What the task requires
Beginning at the first line of the data, print each line exactly, stopping after the line that contains "Task: Click the yellow marker near July 2023".

Material shown
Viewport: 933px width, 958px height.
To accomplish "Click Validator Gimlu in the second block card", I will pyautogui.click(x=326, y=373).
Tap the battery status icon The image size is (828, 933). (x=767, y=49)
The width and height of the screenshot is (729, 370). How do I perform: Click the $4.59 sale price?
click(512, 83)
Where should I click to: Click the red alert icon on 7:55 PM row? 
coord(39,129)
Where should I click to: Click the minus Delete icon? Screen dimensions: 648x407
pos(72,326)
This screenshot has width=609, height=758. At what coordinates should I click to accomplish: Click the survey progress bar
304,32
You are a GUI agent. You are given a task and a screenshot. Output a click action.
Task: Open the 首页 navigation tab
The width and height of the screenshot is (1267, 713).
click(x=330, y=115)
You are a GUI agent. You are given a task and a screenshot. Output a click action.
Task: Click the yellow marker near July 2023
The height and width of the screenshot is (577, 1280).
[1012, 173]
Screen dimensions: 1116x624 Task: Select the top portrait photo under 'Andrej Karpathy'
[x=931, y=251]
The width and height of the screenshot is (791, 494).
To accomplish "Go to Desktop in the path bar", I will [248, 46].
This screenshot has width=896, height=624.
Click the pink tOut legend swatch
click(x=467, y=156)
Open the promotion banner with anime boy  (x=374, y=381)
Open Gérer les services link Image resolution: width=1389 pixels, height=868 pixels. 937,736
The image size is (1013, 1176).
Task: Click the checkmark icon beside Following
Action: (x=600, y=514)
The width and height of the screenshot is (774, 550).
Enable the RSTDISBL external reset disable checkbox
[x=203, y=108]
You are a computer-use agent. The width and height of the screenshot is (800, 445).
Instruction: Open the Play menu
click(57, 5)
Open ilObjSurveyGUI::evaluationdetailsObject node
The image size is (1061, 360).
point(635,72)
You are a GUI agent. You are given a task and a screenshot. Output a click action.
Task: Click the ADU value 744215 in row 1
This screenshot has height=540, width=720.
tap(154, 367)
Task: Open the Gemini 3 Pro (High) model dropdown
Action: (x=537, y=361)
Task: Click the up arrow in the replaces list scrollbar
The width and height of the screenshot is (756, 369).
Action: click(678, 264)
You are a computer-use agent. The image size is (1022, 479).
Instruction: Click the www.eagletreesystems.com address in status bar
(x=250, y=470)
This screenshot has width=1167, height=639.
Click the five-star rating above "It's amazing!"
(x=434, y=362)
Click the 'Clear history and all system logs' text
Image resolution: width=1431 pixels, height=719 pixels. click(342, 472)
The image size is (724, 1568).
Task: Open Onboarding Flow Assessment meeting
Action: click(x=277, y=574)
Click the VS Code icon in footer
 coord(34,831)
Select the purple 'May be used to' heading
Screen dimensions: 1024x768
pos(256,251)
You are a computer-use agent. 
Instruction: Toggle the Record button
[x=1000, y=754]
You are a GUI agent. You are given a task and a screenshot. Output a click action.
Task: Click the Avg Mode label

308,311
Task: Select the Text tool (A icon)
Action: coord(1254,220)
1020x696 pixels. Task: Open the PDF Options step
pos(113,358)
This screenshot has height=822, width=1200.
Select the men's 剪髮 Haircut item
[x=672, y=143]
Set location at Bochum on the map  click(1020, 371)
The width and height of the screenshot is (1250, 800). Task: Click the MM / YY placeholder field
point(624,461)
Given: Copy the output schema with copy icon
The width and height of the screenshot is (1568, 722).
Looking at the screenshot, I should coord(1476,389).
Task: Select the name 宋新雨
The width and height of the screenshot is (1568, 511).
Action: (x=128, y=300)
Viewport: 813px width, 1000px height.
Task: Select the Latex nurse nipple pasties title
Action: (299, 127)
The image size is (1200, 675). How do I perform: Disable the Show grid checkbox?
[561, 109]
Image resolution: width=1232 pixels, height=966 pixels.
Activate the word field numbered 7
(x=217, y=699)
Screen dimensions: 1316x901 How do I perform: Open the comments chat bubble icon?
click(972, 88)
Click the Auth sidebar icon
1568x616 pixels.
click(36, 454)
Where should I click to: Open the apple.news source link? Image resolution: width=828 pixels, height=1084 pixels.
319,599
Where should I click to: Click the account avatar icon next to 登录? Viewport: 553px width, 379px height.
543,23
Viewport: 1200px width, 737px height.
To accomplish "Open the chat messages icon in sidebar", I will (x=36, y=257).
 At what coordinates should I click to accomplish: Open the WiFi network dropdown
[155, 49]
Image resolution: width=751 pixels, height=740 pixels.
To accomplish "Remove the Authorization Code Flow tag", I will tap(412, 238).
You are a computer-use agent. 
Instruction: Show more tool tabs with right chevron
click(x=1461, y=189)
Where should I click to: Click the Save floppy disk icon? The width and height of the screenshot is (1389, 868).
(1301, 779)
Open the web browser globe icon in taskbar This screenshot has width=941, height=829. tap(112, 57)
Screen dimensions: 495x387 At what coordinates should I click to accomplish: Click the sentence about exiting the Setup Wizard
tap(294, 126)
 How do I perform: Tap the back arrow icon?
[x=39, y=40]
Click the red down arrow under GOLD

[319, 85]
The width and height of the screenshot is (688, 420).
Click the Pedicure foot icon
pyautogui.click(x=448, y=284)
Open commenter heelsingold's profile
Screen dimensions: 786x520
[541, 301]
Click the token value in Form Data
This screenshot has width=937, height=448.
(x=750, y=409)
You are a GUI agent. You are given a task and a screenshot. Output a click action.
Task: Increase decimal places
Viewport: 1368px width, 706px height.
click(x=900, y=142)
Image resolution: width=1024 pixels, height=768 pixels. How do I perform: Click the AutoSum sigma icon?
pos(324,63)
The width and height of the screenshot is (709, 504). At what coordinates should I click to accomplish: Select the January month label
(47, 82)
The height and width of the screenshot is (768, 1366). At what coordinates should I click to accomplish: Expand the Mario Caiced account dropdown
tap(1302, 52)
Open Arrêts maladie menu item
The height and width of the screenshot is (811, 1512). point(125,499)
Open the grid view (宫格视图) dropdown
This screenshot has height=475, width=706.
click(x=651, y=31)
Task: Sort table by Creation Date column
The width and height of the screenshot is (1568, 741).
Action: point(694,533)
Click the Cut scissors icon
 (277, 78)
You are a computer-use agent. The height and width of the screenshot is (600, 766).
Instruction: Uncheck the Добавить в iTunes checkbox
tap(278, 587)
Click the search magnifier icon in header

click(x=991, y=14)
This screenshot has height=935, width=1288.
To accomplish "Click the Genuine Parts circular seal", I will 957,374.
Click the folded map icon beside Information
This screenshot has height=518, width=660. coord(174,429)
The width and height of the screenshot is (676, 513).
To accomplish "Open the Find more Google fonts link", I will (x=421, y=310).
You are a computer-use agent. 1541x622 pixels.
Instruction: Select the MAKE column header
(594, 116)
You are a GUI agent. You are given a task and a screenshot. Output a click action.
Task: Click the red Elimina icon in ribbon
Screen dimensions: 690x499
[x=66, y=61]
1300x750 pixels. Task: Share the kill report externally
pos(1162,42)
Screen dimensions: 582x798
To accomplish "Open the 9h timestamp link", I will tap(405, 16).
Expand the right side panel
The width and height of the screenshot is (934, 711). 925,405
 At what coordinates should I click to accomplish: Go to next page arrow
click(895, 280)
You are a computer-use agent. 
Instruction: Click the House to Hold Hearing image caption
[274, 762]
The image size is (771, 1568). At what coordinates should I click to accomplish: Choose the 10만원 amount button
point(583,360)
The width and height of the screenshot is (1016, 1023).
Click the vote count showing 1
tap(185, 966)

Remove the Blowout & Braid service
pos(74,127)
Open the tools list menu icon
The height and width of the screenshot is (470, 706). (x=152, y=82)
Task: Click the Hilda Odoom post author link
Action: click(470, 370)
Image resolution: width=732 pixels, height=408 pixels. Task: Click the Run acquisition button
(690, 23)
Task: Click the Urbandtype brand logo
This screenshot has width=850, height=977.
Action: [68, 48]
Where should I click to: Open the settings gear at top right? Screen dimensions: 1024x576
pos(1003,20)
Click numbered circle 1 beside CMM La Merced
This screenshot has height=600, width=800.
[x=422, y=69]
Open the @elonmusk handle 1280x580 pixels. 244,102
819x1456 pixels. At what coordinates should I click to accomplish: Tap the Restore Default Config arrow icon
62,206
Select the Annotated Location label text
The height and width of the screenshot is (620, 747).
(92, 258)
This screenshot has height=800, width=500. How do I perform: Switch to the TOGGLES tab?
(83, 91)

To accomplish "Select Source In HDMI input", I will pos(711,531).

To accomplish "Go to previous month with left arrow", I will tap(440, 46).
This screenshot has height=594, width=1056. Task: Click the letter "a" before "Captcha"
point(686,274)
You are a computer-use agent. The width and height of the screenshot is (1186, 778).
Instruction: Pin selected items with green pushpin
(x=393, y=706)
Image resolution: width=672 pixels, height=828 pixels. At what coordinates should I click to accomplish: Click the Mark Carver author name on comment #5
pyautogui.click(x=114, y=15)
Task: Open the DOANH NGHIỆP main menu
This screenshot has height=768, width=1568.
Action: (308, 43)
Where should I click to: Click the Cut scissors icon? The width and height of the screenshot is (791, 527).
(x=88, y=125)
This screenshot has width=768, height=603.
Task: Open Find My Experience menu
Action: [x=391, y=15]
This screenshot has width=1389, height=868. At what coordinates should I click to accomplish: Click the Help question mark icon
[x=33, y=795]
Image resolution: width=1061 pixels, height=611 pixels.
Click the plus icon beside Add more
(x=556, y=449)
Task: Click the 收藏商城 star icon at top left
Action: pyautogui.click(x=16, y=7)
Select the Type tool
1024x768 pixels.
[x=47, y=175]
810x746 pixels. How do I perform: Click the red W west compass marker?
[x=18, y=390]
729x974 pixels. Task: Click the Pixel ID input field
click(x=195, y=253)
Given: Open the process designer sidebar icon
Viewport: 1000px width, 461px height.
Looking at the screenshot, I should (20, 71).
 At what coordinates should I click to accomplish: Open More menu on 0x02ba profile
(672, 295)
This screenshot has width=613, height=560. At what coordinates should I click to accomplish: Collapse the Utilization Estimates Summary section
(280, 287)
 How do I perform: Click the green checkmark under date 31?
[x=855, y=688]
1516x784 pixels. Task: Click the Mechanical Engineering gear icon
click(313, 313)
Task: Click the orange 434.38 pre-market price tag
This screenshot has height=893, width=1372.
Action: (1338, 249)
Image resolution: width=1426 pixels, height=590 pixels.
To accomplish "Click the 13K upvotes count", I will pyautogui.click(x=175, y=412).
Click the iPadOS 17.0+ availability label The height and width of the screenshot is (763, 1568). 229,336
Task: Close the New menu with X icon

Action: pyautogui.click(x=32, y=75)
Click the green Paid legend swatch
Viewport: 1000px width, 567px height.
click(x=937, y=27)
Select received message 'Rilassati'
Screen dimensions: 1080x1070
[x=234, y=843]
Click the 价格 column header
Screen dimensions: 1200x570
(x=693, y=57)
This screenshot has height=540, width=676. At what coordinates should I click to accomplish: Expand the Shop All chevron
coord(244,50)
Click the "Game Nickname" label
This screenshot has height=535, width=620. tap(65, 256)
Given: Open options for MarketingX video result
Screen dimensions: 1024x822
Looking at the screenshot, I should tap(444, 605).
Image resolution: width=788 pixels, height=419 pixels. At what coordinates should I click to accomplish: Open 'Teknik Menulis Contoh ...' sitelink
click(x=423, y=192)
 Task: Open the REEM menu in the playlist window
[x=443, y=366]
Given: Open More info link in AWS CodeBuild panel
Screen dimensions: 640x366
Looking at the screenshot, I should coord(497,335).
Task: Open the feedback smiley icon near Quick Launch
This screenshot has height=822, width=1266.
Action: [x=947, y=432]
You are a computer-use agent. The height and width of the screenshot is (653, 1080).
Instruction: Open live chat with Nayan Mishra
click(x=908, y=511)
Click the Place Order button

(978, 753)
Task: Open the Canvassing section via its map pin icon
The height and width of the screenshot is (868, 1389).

Answer to this task
Viewport: 933px width, 958px height.
To accomplish "Click Validator Gimlu in the second block card", I will pyautogui.click(x=326, y=373).
Tap the battery status icon The image size is (828, 933). (x=767, y=49)
The width and height of the screenshot is (729, 370). How do I perform: Click the $4.59 sale price?
click(512, 83)
Where should I click to: Click the red alert icon on 7:55 PM row? 
coord(39,129)
Where should I click to: Click the minus Delete icon? Screen dimensions: 648x407
pos(72,326)
This screenshot has width=609, height=758. At what coordinates should I click to accomplish: Click the survey progress bar
304,32
You are a GUI agent. You are given a task and a screenshot. Output a click action.
Task: Open the 首页 navigation tab
The width and height of the screenshot is (1267, 713).
click(x=330, y=115)
You are a GUI agent. You are given a task and a screenshot. Output a click action.
Task: Click the yellow marker near July 2023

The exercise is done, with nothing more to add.